2. Human error is part of being human 

Humans make mistakes, and while we can learn from them, not finding the right solution to a problem means that the same mistakes can be made over and over again. The online retail world is ruthless; competition is tough and today's consumers have high expectations. Imagine you sell customizable t-shirts, and that a batch of 100 shirts goes into production but they are missing the custom logo modifications.  Now you are left with idle inventory that you can’t sell, and your customer doesn’t have the product they paid for. Resulting in wasted time, effort and resources.

3. Your customers are left unsatisfied

The (almost) inevitable aftermath of a bad purchase experience is a bad review. Customers who aren’t satisfied with their order walk away and often leave behind a three star ( or lower!) review to warn others of their experience. As a growing business, this can damage your brand's reputation and affect future sales. Which is why facilitating a smooth shopping experience and preventing friction points should always be a business’s number one goal.

4. You don’t have visibility 

Running a business without insight as to what is going on is like driving a car blindfolded. There is so much data and transactions to keep track of, that if something slips, it can cause dangerous mistakes. And, if you can’t see the data, you can’t spot inefficiencies, best sellers or hidden opportunities that can push your business to the next level.  
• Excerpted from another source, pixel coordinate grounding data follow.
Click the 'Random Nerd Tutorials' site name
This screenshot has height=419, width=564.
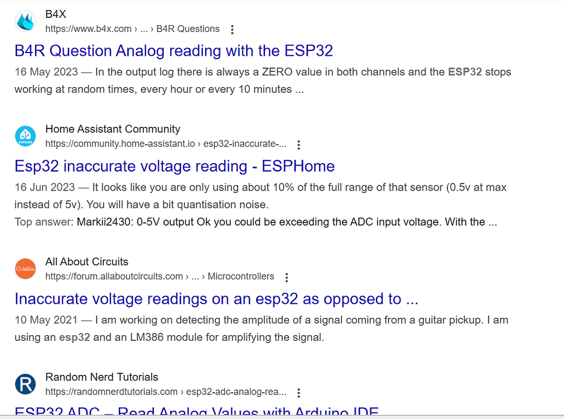[x=102, y=377]
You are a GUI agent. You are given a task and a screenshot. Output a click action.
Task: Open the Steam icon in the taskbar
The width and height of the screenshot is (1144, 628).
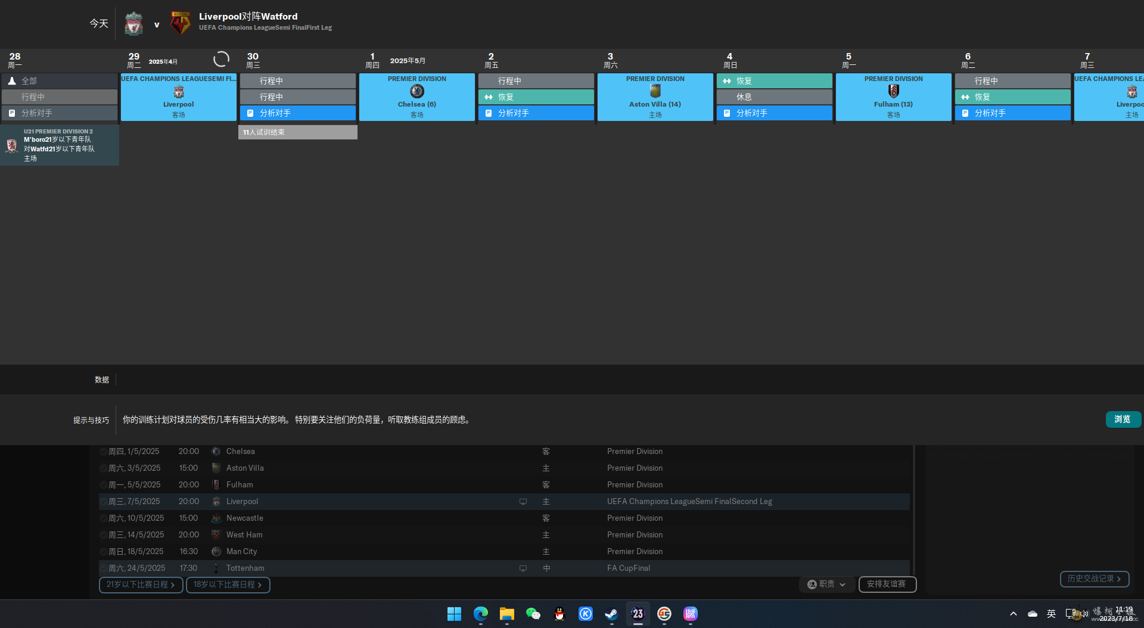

Order management is highly susceptible to failure when working with platforms that don’t communicate with each other. Using your online storefront, like Shopify or Amazon, to manage your product catalog and inventory is a good start, but many businesses quickly realize that it’s simply not enough. As a result, small and medium sized businesses lose visibility across different sales channels and struggle to get orders out on time. 
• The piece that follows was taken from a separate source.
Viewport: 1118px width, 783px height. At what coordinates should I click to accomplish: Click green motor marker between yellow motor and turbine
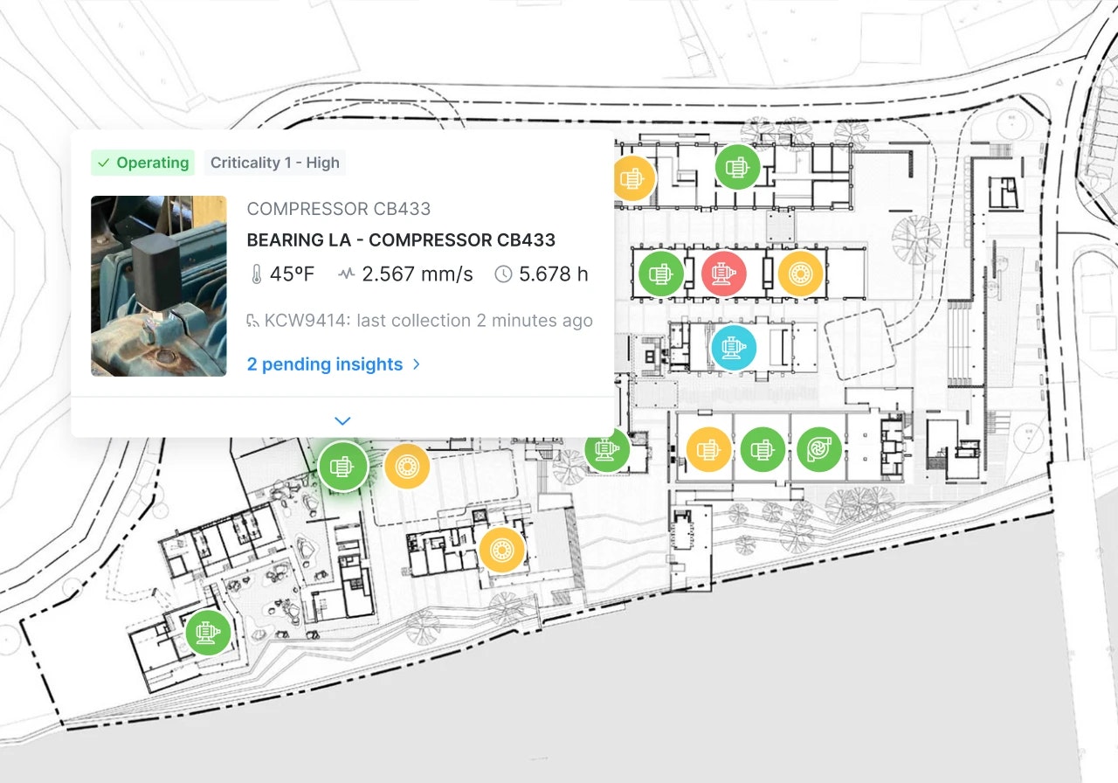tap(763, 450)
Seamless order management is achievable

ParagonSMB is a cloud-based software that makes order management easy by centralizing the platforms you are already using. With connections to Quickbooks Online, Amazon and Shopify, it handles your orders, fulfillment and shipping in one centralized place. 
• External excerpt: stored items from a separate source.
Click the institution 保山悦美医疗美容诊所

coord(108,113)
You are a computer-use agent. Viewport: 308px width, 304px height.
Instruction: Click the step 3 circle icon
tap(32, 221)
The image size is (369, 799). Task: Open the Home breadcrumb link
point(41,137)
Better order management means:

- Efficient operational processes  

- Accurate data entry

- Satisfied customers 

- Full data insights and reporting  


With smart automation, business intelligence and 3rd party connections Paragon gives you access to everything you need to run an efficient order management process from one central source. This gives you the clarity you need to make informed decisions and the peace of mind of knowing you are keeping your promises and exceeding your customer expectations.

Glossary 

  • Warehouse: where raw materials or manufactured goods are stored until they are exported or sold.
  • 3PL: a service enabling the outsource of operational logistics from the warehousing to the delivery of goods.
  • Allocate inventory: a process to manage stock levels and costs by setting an allocated amount of inventory for items to be sold or used at a later date.
  • Pick: the items that need to be picked for an order before shipment.
  • Pack: the items that need to be packed for an order before a shipment.
  • Returns Merchandise Authorization (RMA): returning a product to receive a refund, exchange or repair. 
  • Order fulfillment: the process from receiving an order to getting it delivered to the end customer.
  • Product catalog: a list of products and product details intended to help customers make buying decisions.
  • Shipping labels: are used to describe what is inside of a package for shipment. They include things like addresses, sender, recipient, weight and barcodes. 
  • Centralized system: all users are connected on the same network. All relevant information is passed from to to this one place. 
  • Cloud based: applications, services or resources that are stored on servers and accessible via the internet from any location via the internet.
  • Lot number: a numerical identifier associated with goods that were made or processed using the same equipment, made from the same materials and at the same time. All products in a given lot will have the same lot number. 
  • Inventory: the goods and materials held by the business with the purpose  to sell, produce or use.